Transformers: Replace recurrence entirely with self-attention. Every position attends to every other position in parallel. No sequential computation, no vanishing gradients (attention is a weighted sum, not a product chain). This is why transformers dominate modern NLP and vision.
State Space Models (Mamba, etc.): Modern architectures that bring back the idea of a hidden state but with linear-time computation and selective gating. They combine the efficiency of RNNs (linear in sequence length) with the ability to handle long-range dependencies. An active area of research as of 2025.

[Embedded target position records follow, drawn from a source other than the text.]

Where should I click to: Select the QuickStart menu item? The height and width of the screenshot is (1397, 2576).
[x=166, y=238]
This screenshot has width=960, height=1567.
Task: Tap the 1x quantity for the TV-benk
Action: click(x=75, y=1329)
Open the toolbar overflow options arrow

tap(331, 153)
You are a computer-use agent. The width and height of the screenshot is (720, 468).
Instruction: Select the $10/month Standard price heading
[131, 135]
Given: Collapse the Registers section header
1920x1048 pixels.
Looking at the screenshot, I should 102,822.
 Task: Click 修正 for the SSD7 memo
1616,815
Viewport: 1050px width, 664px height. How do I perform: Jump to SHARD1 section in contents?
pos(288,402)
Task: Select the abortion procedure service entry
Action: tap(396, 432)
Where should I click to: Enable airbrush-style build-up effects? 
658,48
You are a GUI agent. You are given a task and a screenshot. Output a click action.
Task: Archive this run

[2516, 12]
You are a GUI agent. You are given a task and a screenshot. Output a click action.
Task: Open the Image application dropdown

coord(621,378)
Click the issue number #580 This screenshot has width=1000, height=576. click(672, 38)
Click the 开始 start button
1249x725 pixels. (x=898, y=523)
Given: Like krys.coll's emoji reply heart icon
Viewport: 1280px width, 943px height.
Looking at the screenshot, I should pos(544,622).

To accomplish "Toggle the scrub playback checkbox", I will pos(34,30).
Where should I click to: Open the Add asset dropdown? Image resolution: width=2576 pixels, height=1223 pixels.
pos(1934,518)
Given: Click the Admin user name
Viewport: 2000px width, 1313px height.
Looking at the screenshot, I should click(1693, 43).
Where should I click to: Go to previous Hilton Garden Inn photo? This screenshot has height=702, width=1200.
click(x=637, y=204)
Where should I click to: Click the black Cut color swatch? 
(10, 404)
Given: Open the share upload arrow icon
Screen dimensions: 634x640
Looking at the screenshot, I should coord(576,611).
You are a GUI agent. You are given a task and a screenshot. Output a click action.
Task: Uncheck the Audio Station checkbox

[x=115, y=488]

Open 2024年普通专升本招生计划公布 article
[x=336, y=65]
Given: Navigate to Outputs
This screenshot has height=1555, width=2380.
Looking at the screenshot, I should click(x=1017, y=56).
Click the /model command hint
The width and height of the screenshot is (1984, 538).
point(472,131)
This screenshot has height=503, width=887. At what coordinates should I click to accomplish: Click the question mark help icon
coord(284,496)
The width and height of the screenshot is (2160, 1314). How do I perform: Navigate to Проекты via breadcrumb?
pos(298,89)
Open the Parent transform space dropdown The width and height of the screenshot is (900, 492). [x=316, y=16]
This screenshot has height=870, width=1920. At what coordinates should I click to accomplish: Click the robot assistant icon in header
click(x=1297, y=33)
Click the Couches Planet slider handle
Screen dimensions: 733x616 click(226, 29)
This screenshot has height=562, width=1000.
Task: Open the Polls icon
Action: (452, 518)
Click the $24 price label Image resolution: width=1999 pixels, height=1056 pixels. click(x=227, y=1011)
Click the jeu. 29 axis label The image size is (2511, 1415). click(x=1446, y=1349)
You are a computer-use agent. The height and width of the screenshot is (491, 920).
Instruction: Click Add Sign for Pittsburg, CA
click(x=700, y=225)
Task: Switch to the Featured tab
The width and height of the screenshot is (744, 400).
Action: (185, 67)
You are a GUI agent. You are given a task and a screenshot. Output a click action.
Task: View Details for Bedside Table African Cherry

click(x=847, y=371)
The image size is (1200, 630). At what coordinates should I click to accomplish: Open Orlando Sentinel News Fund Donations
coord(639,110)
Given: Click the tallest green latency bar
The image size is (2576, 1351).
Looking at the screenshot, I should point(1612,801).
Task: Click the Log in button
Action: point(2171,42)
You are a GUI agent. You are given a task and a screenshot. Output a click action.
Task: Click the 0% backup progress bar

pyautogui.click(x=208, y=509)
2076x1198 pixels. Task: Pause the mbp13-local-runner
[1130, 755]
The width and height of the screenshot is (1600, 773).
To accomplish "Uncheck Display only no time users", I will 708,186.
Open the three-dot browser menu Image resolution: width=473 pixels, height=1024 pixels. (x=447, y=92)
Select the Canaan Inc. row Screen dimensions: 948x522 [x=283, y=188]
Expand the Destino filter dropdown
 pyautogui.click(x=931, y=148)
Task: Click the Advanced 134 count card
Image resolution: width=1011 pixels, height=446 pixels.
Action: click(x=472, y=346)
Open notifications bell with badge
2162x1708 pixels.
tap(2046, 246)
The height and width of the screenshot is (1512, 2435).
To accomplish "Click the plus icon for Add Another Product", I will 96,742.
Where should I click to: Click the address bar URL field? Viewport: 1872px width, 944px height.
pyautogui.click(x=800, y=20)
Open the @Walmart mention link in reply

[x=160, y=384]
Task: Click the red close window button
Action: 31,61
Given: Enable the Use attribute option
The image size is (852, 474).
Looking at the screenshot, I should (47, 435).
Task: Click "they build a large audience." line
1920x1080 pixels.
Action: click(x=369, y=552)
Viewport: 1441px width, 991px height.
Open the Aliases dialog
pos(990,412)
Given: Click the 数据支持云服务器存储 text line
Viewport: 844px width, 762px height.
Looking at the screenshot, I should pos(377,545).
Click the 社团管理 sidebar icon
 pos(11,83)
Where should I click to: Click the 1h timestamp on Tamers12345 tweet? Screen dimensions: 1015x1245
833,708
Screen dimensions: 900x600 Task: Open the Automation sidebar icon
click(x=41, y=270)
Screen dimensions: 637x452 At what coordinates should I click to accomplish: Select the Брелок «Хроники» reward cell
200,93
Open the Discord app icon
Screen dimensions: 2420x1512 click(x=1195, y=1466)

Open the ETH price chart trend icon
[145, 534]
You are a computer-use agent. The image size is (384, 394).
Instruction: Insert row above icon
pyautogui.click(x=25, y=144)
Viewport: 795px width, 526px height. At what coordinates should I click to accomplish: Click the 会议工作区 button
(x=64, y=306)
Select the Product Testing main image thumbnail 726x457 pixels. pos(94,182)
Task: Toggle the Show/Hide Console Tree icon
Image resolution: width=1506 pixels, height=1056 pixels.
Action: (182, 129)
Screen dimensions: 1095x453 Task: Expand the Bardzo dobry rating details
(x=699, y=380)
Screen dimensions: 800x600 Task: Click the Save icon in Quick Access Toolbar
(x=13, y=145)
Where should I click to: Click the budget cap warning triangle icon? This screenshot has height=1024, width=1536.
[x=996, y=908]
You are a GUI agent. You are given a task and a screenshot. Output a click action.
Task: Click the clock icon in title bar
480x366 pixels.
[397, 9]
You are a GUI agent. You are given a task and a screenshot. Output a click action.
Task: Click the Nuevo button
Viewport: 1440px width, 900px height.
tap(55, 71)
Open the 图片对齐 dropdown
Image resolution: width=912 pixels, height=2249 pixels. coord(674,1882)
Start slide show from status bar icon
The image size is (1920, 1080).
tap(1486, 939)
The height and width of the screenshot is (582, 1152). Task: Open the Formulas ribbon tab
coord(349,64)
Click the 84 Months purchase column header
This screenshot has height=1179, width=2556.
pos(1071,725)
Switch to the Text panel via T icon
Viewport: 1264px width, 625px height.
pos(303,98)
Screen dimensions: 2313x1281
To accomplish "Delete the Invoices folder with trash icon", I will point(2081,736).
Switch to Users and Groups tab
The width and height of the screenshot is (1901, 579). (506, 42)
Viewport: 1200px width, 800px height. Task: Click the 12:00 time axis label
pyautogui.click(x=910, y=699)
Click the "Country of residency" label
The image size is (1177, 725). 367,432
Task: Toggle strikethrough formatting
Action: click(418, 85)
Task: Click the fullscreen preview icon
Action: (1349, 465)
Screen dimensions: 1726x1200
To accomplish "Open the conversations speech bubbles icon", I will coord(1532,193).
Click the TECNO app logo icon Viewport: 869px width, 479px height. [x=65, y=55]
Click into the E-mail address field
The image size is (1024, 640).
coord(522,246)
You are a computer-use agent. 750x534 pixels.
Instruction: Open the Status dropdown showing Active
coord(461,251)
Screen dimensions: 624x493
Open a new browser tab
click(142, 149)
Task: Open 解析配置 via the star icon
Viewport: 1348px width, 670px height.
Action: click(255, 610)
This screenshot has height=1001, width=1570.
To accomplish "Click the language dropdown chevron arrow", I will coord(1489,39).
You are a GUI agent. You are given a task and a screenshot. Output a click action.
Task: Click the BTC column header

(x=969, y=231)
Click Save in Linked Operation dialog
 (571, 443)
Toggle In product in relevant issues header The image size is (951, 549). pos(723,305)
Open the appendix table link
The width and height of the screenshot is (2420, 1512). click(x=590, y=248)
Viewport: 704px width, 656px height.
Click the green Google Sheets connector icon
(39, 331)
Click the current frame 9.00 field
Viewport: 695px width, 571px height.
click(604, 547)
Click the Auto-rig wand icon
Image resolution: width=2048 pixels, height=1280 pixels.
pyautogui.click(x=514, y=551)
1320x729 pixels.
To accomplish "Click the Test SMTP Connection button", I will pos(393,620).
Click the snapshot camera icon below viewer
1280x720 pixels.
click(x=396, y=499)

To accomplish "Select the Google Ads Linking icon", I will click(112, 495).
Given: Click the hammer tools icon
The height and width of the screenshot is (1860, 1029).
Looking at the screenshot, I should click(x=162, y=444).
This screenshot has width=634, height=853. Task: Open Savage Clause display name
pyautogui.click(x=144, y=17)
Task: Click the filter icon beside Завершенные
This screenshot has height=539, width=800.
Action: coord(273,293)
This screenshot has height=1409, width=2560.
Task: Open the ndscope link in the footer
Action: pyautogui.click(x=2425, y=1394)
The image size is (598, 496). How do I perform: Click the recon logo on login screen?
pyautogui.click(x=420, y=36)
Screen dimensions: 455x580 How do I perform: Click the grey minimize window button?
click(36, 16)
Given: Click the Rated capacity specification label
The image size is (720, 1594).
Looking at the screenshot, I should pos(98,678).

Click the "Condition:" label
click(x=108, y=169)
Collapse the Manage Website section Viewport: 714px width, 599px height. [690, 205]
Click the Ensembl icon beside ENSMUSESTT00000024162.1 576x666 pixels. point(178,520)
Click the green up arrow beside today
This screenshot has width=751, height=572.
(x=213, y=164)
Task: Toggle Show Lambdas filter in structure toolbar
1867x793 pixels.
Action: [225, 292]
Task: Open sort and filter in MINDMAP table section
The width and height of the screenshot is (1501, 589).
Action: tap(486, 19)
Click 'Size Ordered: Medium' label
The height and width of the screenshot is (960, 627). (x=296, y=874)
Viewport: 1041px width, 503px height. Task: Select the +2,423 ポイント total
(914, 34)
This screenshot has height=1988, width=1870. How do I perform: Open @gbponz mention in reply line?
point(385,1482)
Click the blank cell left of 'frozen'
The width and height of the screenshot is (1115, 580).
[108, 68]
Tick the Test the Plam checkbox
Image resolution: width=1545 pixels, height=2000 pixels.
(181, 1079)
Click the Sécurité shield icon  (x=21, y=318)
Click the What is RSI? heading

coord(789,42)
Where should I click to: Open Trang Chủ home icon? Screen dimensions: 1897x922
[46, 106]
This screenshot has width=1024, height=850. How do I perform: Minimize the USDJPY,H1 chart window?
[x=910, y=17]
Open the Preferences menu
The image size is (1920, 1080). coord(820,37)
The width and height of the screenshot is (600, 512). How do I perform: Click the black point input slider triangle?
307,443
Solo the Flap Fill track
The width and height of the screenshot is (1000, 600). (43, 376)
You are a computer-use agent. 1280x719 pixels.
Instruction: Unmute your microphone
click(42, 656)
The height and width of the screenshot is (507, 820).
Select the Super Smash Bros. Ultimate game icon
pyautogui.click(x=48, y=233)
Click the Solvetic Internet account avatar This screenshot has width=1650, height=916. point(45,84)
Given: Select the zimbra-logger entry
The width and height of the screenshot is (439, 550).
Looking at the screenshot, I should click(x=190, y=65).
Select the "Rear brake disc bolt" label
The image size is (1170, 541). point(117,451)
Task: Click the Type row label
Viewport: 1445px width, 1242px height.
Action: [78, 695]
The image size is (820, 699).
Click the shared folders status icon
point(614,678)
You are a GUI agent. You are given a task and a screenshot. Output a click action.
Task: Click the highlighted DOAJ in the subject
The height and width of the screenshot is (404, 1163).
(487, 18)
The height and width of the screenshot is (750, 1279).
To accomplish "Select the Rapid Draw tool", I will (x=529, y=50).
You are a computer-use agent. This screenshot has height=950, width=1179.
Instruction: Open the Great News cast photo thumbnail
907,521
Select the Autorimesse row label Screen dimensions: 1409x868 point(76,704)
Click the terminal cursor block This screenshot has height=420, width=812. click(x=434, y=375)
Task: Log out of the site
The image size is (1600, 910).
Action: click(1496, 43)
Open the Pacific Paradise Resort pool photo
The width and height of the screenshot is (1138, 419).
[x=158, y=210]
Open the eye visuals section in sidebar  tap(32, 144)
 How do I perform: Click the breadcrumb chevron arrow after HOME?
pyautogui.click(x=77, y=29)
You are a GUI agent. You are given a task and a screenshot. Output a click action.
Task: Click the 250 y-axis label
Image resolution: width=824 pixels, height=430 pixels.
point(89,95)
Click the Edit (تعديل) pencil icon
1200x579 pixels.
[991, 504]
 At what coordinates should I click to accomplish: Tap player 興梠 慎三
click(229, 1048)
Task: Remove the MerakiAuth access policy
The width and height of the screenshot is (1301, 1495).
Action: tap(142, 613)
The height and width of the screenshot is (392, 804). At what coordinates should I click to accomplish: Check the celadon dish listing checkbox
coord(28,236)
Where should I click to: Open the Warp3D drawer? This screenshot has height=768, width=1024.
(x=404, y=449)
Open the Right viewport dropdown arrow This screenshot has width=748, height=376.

| Year | Paper | Contribution |
|---|---|---|
| 1990 | Elman, "Finding Structure in Time" | The vanilla RNN (Elman network) |
| 1994 | Bengio et al., "Learning Long-Term Dependencies with Gradient Descent is Difficult" | Formalized vanishing gradient problem |
| 1997 | Hochreiter & Schmidhuber, "Long Short-Term Memory" | LSTM architecture |
| 2014 | Cho et al., "Learning Phrase Representations using RNN Encoder-Decoder" | GRU architecture |
| 2015 | Vinyals et al., "Show and Tell" | CNN + LSTM image captioning |
| 2015 | Karpathy, "The Unreasonable Effectiveness of RNNs" | Char-RNN blog post & min-char-rnn.py |
| 2016 | Karpathy, Johnson, & Fei-Fei, "Visualizing and Understanding Recurrent Networks" | Interpretable RNN cells |
RNNs carry memory through time via a hidden state, but vanilla gradients vanish exponentially — LSTM's gated cell state provides an additive highway that preserves gradients the same way ResNet's skip connections preserve them through depth.